Reproduce, from the lines below, exactly the stretch that begins at the line containing "Click the 打開資料夾" and ends at the line containing "Uncheck scan for", both included.
BEGIN DATASET EXCERPTS
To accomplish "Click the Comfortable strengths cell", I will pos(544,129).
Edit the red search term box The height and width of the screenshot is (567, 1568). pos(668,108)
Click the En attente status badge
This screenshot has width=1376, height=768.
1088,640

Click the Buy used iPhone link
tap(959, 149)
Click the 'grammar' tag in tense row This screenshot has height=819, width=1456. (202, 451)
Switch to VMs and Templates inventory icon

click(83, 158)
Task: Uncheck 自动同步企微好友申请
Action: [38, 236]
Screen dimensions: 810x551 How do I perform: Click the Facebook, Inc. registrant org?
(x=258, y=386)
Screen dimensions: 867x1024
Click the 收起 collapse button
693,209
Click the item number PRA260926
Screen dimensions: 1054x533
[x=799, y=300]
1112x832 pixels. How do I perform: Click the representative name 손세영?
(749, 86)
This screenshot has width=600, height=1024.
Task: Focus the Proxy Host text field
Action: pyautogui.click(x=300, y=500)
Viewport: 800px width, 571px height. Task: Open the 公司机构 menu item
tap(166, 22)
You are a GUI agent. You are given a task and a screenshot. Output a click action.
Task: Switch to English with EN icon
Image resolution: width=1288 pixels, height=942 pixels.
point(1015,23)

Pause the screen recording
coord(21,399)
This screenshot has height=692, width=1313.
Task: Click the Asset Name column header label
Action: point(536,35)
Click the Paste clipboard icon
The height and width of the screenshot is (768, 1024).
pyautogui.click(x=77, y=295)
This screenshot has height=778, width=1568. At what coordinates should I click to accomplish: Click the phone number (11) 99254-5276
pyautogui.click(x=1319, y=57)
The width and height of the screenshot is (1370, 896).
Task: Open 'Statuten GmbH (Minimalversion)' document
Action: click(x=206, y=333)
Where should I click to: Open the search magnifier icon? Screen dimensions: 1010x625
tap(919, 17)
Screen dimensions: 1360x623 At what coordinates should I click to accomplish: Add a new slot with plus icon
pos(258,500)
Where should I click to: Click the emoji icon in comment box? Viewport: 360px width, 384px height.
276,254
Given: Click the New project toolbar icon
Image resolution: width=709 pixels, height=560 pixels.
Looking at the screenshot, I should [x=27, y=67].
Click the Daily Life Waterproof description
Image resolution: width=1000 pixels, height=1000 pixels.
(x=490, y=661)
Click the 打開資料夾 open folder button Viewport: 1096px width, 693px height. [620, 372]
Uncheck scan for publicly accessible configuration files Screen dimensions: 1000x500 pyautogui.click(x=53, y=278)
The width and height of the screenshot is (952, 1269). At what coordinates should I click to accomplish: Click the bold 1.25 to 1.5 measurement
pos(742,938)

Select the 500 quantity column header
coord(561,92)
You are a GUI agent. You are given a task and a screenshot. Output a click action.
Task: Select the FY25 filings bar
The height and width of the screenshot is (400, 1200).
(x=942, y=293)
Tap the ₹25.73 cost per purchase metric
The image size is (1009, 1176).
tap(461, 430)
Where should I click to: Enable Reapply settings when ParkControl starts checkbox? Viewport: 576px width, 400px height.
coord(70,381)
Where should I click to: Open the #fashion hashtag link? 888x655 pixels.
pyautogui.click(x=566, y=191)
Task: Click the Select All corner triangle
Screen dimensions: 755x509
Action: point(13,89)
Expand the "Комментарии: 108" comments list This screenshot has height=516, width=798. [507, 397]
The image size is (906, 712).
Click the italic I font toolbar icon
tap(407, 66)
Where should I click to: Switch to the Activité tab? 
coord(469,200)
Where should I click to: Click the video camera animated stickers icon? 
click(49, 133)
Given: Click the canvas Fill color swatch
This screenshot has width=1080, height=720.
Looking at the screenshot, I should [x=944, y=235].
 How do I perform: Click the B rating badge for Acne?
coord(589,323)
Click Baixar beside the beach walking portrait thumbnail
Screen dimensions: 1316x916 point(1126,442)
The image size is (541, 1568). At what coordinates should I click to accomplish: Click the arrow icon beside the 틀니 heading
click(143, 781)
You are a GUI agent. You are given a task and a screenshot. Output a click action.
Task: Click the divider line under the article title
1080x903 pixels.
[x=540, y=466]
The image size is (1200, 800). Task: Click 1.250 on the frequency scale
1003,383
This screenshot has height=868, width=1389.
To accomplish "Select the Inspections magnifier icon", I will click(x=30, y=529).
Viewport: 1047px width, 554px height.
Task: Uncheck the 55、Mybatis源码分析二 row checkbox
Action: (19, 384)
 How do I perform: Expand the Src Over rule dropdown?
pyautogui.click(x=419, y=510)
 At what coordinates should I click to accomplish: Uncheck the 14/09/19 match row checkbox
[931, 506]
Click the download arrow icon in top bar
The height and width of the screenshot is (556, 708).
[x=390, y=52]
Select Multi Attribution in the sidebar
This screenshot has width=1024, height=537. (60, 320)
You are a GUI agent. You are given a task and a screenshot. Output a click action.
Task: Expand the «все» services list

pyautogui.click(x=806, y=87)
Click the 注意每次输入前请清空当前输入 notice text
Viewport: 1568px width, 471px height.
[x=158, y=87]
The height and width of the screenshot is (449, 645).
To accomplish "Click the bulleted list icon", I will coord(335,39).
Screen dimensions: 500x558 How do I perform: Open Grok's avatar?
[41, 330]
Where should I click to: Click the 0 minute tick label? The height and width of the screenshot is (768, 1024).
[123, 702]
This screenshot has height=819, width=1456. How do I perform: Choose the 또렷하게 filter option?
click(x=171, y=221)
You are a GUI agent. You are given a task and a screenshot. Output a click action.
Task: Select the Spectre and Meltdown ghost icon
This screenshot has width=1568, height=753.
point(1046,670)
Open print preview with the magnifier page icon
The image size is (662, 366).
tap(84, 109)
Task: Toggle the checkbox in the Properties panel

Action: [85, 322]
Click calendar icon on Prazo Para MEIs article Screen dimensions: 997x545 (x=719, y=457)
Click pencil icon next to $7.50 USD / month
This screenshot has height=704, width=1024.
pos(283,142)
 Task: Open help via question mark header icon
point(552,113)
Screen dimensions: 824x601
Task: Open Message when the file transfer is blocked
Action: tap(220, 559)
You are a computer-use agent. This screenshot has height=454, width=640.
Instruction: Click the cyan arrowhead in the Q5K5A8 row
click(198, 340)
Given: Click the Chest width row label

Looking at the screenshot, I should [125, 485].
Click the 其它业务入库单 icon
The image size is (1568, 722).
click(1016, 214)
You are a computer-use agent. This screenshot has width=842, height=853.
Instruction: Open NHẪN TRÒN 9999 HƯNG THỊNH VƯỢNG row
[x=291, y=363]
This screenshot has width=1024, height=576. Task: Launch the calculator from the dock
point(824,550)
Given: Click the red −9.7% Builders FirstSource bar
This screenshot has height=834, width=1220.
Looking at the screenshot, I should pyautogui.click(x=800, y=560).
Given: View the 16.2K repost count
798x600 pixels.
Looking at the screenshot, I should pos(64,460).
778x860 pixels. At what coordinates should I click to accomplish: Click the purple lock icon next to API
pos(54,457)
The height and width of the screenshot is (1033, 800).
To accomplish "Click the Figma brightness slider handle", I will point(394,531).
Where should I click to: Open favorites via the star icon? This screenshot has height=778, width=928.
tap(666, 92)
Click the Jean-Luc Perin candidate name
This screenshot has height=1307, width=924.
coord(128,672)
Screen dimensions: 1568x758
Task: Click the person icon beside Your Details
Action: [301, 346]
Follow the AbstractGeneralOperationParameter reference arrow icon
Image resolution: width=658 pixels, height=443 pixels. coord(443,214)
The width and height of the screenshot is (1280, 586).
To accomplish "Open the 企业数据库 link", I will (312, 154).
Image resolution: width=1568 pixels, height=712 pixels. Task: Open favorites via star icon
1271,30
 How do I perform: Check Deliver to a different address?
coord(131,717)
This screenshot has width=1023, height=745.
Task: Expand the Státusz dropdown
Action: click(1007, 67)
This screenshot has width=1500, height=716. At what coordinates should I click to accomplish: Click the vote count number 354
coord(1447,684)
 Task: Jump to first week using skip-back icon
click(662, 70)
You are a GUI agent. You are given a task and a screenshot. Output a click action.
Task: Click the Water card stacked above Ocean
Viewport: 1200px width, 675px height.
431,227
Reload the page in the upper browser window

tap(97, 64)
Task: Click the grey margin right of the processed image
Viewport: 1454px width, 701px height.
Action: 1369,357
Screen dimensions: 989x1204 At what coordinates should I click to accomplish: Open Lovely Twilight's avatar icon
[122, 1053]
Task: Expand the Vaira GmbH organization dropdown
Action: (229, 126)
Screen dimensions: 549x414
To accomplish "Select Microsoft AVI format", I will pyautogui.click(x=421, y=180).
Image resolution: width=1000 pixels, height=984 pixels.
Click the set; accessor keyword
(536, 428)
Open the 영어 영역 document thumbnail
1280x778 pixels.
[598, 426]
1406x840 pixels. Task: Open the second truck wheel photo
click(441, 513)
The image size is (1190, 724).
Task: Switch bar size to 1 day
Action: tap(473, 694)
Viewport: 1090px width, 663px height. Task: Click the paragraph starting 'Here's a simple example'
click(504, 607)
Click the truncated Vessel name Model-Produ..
END DATASET EXCERPTS
### ANSWER SPACE
Click the 打開資料夾 open folder button Viewport: 1096px width, 693px height. [620, 372]
Uncheck scan for publicly accessible configuration files Screen dimensions: 1000x500 pyautogui.click(x=53, y=278)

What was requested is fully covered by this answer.